**Exercise aim:**
Exact reproduction of all the data is needed.

**Working data:**
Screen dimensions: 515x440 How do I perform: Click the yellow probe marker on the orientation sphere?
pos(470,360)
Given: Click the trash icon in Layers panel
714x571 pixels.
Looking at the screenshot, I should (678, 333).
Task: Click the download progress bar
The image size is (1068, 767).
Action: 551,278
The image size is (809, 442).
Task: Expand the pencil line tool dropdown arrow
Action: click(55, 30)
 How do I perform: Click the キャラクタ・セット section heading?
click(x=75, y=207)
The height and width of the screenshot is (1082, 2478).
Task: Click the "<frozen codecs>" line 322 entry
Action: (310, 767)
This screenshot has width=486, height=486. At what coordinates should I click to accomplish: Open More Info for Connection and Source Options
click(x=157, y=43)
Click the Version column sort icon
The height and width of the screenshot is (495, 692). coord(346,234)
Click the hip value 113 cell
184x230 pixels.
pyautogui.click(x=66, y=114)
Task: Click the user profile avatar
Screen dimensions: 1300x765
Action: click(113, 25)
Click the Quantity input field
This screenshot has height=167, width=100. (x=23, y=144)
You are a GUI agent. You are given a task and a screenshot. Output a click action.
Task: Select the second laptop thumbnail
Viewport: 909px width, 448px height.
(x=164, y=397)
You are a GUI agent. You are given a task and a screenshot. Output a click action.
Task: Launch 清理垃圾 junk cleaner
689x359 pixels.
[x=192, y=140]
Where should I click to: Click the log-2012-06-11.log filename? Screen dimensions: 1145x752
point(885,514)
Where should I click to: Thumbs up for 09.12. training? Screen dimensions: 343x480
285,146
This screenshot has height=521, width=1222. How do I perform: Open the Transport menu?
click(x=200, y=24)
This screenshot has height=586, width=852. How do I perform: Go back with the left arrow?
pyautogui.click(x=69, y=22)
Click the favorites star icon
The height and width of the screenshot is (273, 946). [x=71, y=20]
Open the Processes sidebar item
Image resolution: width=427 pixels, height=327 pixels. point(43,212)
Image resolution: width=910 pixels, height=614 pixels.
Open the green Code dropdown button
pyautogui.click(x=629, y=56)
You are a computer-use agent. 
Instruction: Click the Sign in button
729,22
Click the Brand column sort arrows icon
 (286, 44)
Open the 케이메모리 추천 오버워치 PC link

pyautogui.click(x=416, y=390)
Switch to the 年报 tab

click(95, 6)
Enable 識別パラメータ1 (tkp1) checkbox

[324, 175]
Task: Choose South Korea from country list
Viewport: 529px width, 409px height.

**Answer for the task:**
Screen dimensions: 515x440 How do I perform: Click the yellow probe marker on the orientation sphere?
pos(470,360)
Given: Click the trash icon in Layers panel
714x571 pixels.
Looking at the screenshot, I should (678, 333).
Task: Click the download progress bar
The image size is (1068, 767).
Action: 551,278
The image size is (809, 442).
Task: Expand the pencil line tool dropdown arrow
Action: click(55, 30)
 How do I perform: Click the キャラクタ・セット section heading?
click(x=75, y=207)
The height and width of the screenshot is (1082, 2478).
Task: Click the "<frozen codecs>" line 322 entry
Action: (310, 767)
This screenshot has width=486, height=486. At what coordinates should I click to accomplish: Open More Info for Connection and Source Options
click(x=157, y=43)
Click the Version column sort icon
The height and width of the screenshot is (495, 692). coord(346,234)
Click the hip value 113 cell
184x230 pixels.
pyautogui.click(x=66, y=114)
Task: Click the user profile avatar
Screen dimensions: 1300x765
Action: click(113, 25)
Click the Quantity input field
This screenshot has height=167, width=100. (x=23, y=144)
You are a GUI agent. You are given a task and a screenshot. Output a click action.
Task: Select the second laptop thumbnail
Viewport: 909px width, 448px height.
(x=164, y=397)
You are a GUI agent. You are given a task and a screenshot. Output a click action.
Task: Launch 清理垃圾 junk cleaner
689x359 pixels.
[x=192, y=140]
Where should I click to: Click the log-2012-06-11.log filename? Screen dimensions: 1145x752
point(885,514)
Where should I click to: Thumbs up for 09.12. training? Screen dimensions: 343x480
285,146
This screenshot has height=521, width=1222. How do I perform: Open the Transport menu?
click(x=200, y=24)
This screenshot has height=586, width=852. How do I perform: Go back with the left arrow?
pyautogui.click(x=69, y=22)
Click the favorites star icon
The height and width of the screenshot is (273, 946). [x=71, y=20]
Open the Processes sidebar item
Image resolution: width=427 pixels, height=327 pixels. point(43,212)
Image resolution: width=910 pixels, height=614 pixels.
Open the green Code dropdown button
pyautogui.click(x=629, y=56)
You are a computer-use agent. 
Instruction: Click the Sign in button
729,22
Click the Brand column sort arrows icon
 (286, 44)
Open the 케이메모리 추천 오버워치 PC link

pyautogui.click(x=416, y=390)
Switch to the 年报 tab

click(95, 6)
Enable 識別パラメータ1 (tkp1) checkbox

[324, 175]
Task: Choose South Korea from country list
Viewport: 529px width, 409px height.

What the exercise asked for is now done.